Both the line below containing "The width and height of the screenshot is (786, 713)." and the line containing "Task: Open the 熊日すこやかネット navigation tab", along with every line between them, should be repeated exactly; no other line belongs in the answer.
● ● ● ● ●
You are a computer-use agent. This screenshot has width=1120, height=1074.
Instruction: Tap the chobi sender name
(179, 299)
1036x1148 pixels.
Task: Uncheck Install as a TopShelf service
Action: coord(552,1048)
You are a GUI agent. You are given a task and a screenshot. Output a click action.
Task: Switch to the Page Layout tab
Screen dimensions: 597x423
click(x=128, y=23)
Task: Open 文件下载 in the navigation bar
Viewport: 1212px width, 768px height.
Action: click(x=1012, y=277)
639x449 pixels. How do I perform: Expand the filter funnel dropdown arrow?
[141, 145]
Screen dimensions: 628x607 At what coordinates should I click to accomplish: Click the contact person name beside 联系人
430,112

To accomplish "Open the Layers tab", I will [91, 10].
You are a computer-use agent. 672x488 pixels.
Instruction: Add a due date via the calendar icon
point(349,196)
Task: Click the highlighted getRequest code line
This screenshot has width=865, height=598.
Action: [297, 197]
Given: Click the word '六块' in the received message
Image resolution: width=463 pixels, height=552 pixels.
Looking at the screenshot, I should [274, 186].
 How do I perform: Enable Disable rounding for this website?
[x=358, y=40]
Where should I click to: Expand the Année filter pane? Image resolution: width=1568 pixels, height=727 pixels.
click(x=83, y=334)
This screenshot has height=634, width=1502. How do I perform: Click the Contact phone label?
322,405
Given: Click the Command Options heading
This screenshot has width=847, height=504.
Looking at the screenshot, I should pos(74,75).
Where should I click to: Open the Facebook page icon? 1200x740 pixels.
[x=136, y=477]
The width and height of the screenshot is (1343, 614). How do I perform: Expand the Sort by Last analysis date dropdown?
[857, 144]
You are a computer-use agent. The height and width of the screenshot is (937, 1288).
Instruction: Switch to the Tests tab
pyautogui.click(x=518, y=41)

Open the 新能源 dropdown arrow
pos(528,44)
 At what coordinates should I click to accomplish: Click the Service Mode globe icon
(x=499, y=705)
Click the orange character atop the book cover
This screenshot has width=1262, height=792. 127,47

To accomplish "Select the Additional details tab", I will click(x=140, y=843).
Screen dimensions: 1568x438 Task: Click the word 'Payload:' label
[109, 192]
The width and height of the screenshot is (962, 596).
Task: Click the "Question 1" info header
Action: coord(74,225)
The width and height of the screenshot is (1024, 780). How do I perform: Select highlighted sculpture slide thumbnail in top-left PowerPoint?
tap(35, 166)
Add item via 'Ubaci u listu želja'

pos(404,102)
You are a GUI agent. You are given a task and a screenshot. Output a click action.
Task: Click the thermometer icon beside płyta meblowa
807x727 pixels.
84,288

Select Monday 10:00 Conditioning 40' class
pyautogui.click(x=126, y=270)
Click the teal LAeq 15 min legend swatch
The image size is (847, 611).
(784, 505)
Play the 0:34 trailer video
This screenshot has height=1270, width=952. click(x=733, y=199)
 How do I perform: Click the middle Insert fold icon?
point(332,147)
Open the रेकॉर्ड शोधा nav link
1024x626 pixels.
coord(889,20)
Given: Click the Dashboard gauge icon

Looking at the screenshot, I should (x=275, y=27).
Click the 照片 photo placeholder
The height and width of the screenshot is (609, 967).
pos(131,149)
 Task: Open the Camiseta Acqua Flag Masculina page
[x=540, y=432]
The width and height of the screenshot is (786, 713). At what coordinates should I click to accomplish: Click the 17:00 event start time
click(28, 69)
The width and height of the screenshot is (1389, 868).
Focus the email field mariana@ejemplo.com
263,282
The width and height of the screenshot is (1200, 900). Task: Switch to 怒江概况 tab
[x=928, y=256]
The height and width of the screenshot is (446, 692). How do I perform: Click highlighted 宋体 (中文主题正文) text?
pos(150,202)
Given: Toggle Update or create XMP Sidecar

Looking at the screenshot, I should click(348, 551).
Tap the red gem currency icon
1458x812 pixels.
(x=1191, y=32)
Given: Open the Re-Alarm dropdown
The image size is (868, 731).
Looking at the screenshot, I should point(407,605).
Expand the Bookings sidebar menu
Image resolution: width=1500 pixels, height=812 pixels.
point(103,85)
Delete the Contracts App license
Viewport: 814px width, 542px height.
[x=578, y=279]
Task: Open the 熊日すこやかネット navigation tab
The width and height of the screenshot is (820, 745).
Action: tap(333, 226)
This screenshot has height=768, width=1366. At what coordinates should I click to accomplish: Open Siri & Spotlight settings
● ● ● ● ●
_Task result_
The width and height of the screenshot is (786, 713). At what coordinates should I click to accomplish: Click the 17:00 event start time
click(28, 69)
The width and height of the screenshot is (1389, 868).
Focus the email field mariana@ejemplo.com
263,282
The width and height of the screenshot is (1200, 900). Task: Switch to 怒江概况 tab
[x=928, y=256]
The height and width of the screenshot is (446, 692). How do I perform: Click highlighted 宋体 (中文主题正文) text?
pos(150,202)
Given: Toggle Update or create XMP Sidecar

Looking at the screenshot, I should click(348, 551).
Tap the red gem currency icon
1458x812 pixels.
(x=1191, y=32)
Given: Open the Re-Alarm dropdown
The image size is (868, 731).
Looking at the screenshot, I should point(407,605).
Expand the Bookings sidebar menu
Image resolution: width=1500 pixels, height=812 pixels.
point(103,85)
Delete the Contracts App license
Viewport: 814px width, 542px height.
[x=578, y=279]
Task: Open the 熊日すこやかネット navigation tab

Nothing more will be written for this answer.